Selon Dr Hélène Doka, les causes de la prématurité dans la région de l’Adamaoua sont nombreuses. Elle relève entre autres, l’alimentation de la femme enceinte qui n’est pas équilibrée, le stress, certaines maladies qui peuvent provoquer un accouchement précoce. « Il faut aussi souligner le manque de soutien psychologique qui est un facteur aggravant dans la région. La femme enceinte doit faire l’objet d’un suivi de bout en bout. De la première semaine jusqu’à la dernière. Nous voulons rappeler aux mamans que dès qu’elles ont des enfants de ne pas les garder à la maison, parce que la prise en charge des prématurés est très lourde et nécessite une réanimation qui ne peut se faire que dans un milieu hospitalier avec des personnels qualifiés », souligne-t-elle.

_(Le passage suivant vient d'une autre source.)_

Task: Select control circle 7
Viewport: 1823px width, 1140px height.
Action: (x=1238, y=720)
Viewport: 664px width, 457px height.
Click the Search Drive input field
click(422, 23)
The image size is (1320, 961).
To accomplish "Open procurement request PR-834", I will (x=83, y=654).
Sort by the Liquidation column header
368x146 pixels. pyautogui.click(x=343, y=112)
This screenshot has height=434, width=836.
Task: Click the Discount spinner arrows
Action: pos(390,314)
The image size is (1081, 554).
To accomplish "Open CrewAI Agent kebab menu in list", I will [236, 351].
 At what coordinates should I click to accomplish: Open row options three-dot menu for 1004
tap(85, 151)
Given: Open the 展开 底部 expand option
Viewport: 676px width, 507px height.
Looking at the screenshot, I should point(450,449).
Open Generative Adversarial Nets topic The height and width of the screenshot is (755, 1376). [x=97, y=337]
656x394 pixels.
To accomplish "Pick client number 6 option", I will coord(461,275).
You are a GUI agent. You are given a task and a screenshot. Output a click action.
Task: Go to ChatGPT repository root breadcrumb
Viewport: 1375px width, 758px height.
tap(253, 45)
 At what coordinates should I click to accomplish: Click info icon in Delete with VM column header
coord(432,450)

Depuis juillet 2019, l’ONG Fondation Kangourou Cameroun a ouvert une unité de prise en charge des enfants prématurés et des petits poids de naissance afin de sauver les enfants selon la méthode mère kangourou. La collaboration entre ces deux entités a permis de sauver des enfants prématurés et des petits poids à la naissance. Avec l’appui de cette organisation, 212 enfants prématurés ont été reçus dont 184 guéris et 28 décès soit un pourcentage de 36,7% de guérison.

La forte prévalence de la prématurité dans la région de l’Adamaoua s’explique par les pesanteurs culturelles qui n’admettent pas toujours les accouchements dans les formations sanitaires. S’il est vrai que Chèque Santé est présent dans 68 formations sanitaires de la région, des efforts supplémentaires s’imposent pour limiter les accouchements à domicile et sans assistance afin de garantir la santé des nouveaux nés.

Au Cameroun, chaque année, près de 21000 bébés meurent avant 1 mois de vie, parmi eux, environ 6000 meurent pour prématurité. Selon l’Organisation Mondiale de la Santé (OMS), on dénombre environ 15 millions de nouveaux nés prématurés dans le monde. Près de 5 bébés sur 10 meurent et la principale cause est la prématurité.